According to Meinrath, the most tech-savvy and privacy-conscious users know how to combine several tools together to maximize their protection — for example, using Lantern to bypass government blocks, as well as using Tor to anonymize their activities.
Information technology war
The growing prominence of some of these tools highlights the stakes for Russian Internet users, as the Kremlin has detained thousands of people for protesting the war in Ukraine. And this contrasts with the steps taken by Russia to crack down on social media, from completely blocking Facebook to passing a law that could face up to 15 years behind bars for those who spread what the Kremlin considers “fake” information about the war.
Natalya Krapiva, a lawyer with digital rights group Access Now, said some Russian Internet users have been using secure means of communication for years since the Russian government began restricting online freedom more than a decade ago.
According to Krapiva, the Russian government has tried to block Tor and VPN providers in the past. But it wasn’t very successful, she says, due to Tor’s open, decentralized design, which depends on many distributed servers, and the willingness of new VPN providers to fill the gap left by the banned ones. Russia is now facing an intensifying cat-and-mouse game, Krapiva said.
But while Putin may not be able to completely turn off censorship-resistant technologies, Kremlin supporters may still try to draw them into a wider information war in Russia and prevent implementation.
For February. On January 28, Signal said it was aware of rumors that the platform had been compromised by a hack, a claim the company vehemently denied. While not directly blaming Russia, Signal said it suspected the rumors were spread as “part of a coordinated disinformation campaign designed to encourage people to use less secure alternatives.”
Signal’s statement highlights how quickly the information war has evolved from news coming from Ukraine to the services people use to access and discuss that news.

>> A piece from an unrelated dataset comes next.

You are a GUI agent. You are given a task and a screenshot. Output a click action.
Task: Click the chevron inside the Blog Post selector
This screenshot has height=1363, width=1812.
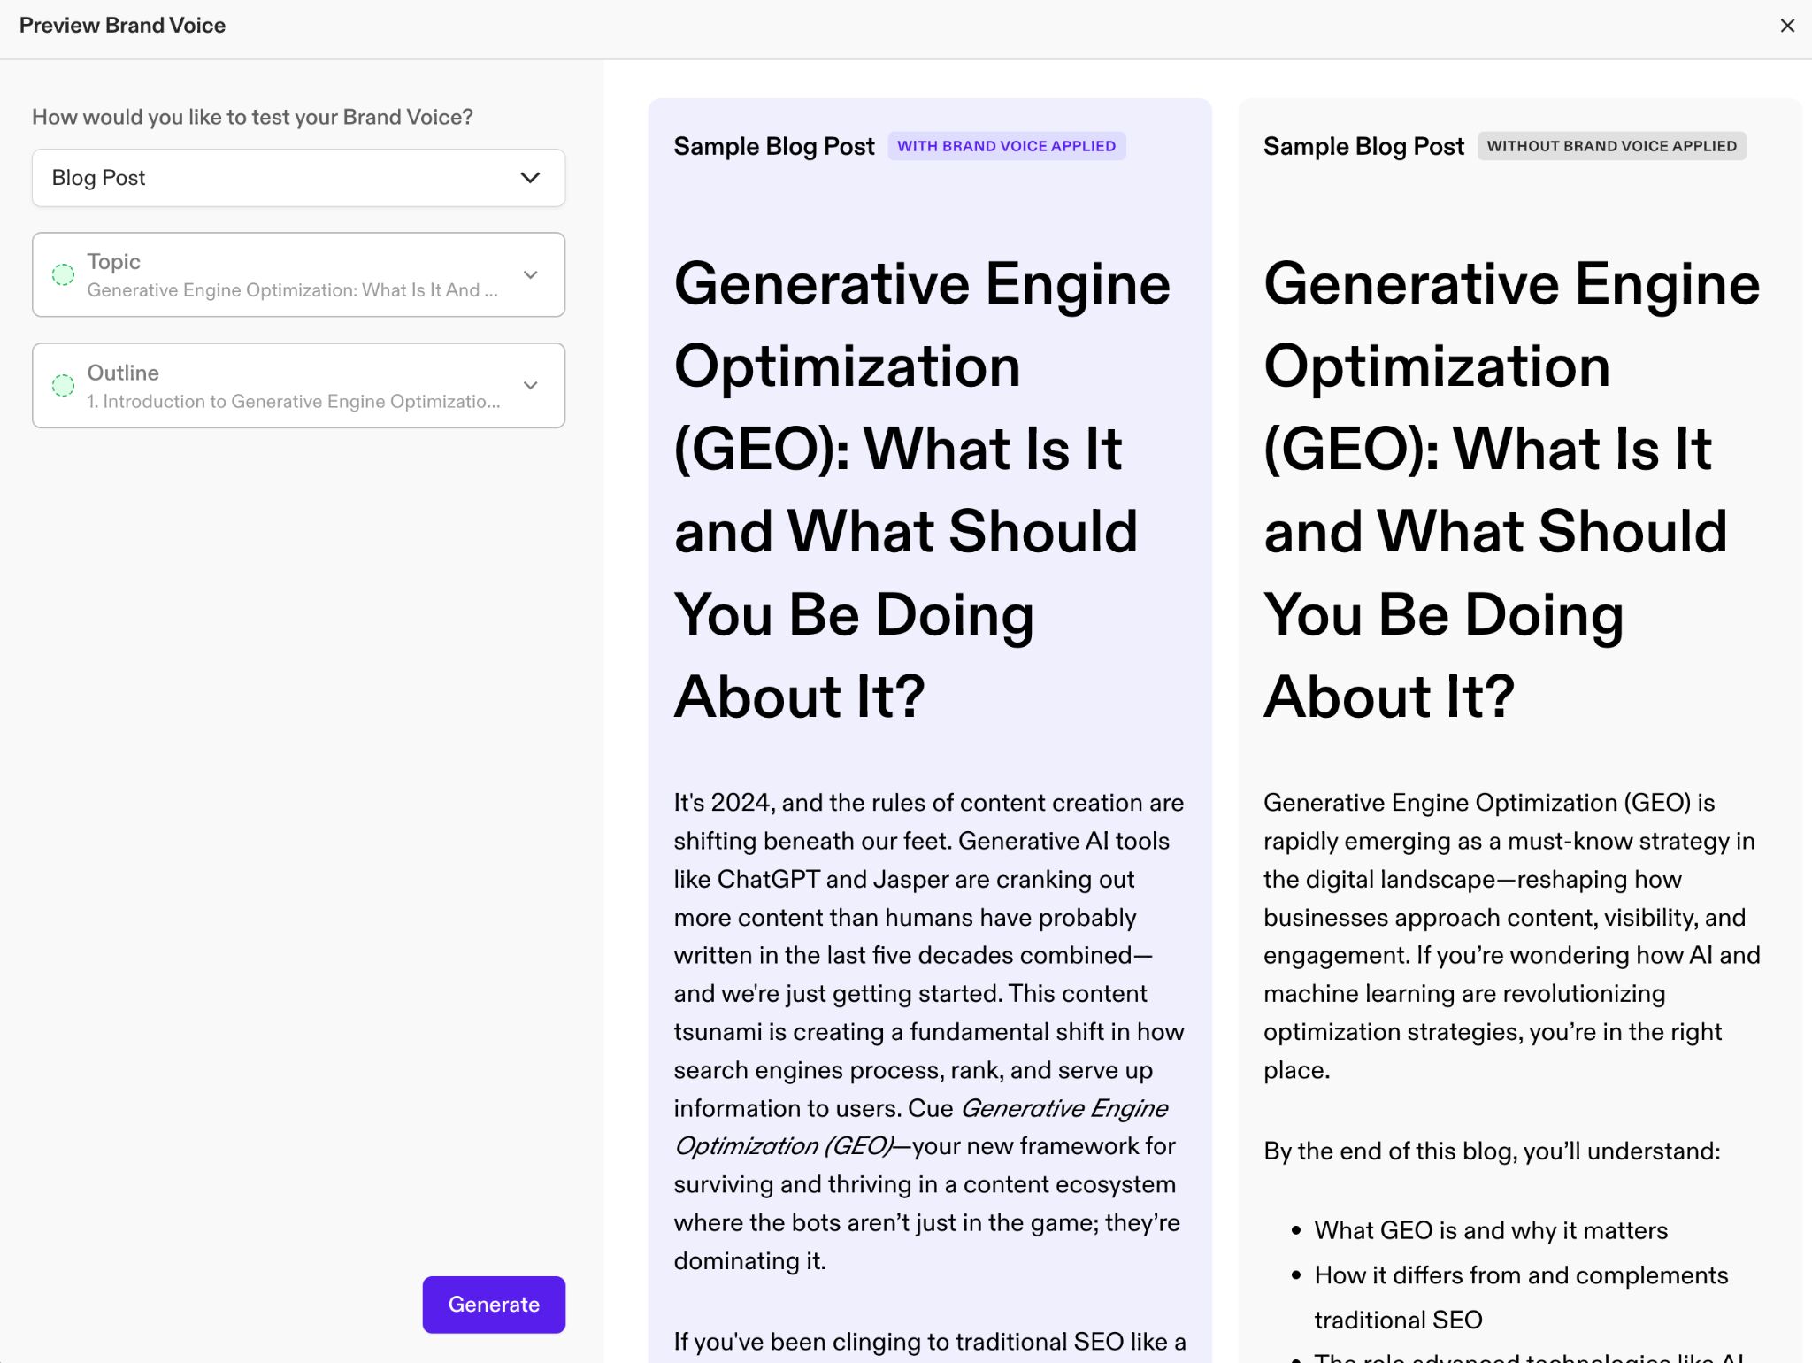point(529,178)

If only a small minority of Russians end up using circumvention technologies to gain access to outside information, this could allow Putin to dominate the information space at home. And while there are many signs of growing interest in these tools, it appears to be in the thousands, not the millions, at least for now.
“The concern, of course, is that most people, the general population, may not be aware of these tools,” Krapiva said. “[They] can be difficult if your digital literacy is quite low, so it will be difficult to get the majority of the population to actually adopt these tools. But I’m sure there will be more education and I want to keep hope that they will endure.”
Normalization of censorship-resistant technologies
Some digital rights experts say it’s important that these tools are used for both normal and innocuous activities on the Internet, and not just for potentially disruptive activities. Performing mundane tasks such as checking email, accessing streaming movies, or chatting with friends using these technologies makes it harder for authoritarian regimes to justify crackdowns and can make attempts to violate government restrictions on free speech and access more difficult to detect.
“The more common users use censorship-resistant technology for everyday activities like unlocking movies, the better,” said John Scott-Railton, a security and disinformation researcher at the University of Toronto’s Citizen Lab.
And this may be just the beginning. Meinrath said government restrictions are likely to prompt not only greater adoption of bypass tools in Russia, but further research and development of new tools by Russia’s highly skilled and tech-savvy population.
“We are at the beginning of a J-curve,” Meinrath said, adding: “This is a one-way transformation in Russia.”